So our latest addition has been renamed The Marquess. Formerly TwoFlower, this lovely boat has now been repainted in our blue livery and just awaiting her name to be painted on the side by our sign-writer.
All boats are considered female as is any vessel carrying life. Cars, ships, instruments. So when referring to our narrowboats the correct pronoun is she or her, even with the masculine peer titles. I wonder what the next boat will be named?
Peers are of five ranks, in descending order of hierarchy:
- Duke comes from the Latin dux, meaning ‘leader’. The first duke in a peerage of the British Isles was created in 1337. The feminine form is Duchess.
- Marquess comes from the French marquis, which is a derivative of marche or march. This is a reference to the borders (‘marches’) between England, Scotland, and Wales, a relationship more evident in the feminine form, Marchioness. The first marquess in a peerage of the British Isles was created in 1385.

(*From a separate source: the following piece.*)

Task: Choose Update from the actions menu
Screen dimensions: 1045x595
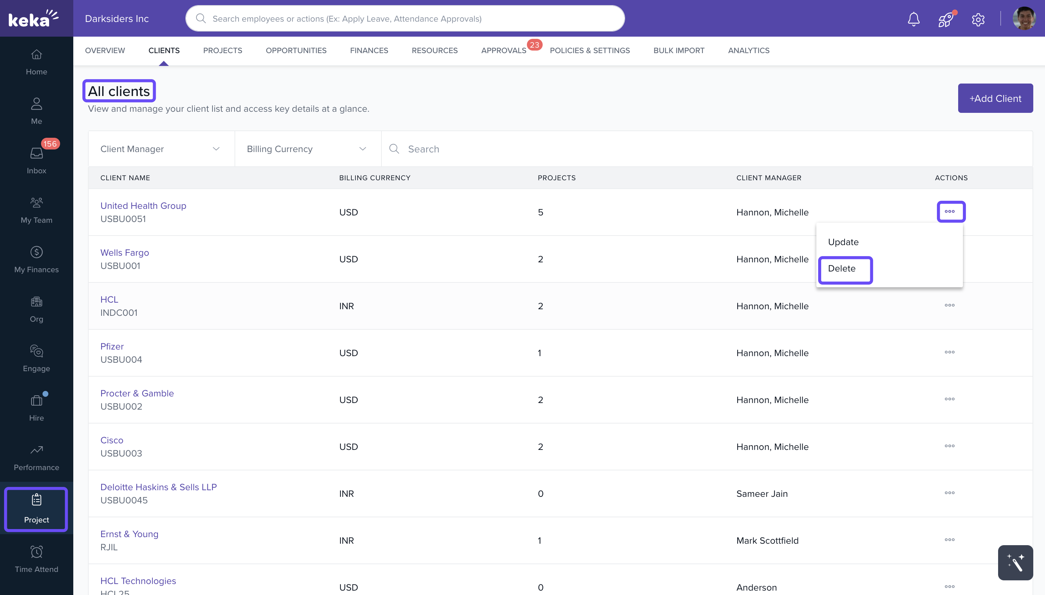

- Earl comes from the Old English or Anglo-Saxon eorl, meaning a military leader. The meaning may have been affected by the Old Norse jarl, meaning a free-born warrior or nobleman, during the Danelaw, thus giving rise to the modern sense. Since there was no feminine Old English or Old Norse equivalent for the term, ‘Countess’ is used (an Earl is analogous to the Continental ‘count’), from the Latin comes. The rank was created circa 800–1000.
- Viscount comes from the Latin vicecomes, meaning ‘vice-count’. The rank was created in 1440. The feminine form is Viscountess.
- Baron comes from the Old Germanic baro, meaning ‘freeman’. The rank was created in 1066. In the Peerage of Scotland alone, a holder of the fifth rank is not called a ‘Baron’ but rather a ‘Lord of Parliament’. Barons in Scotland were traditionally holders of feudal dignities, not peers, but they are considered minor barons and are recognised by the crown as noble. And then we could have the Baroness.
Perhaps the next one will be The Duke, The Baron or The Viscount. Have you any suggestions?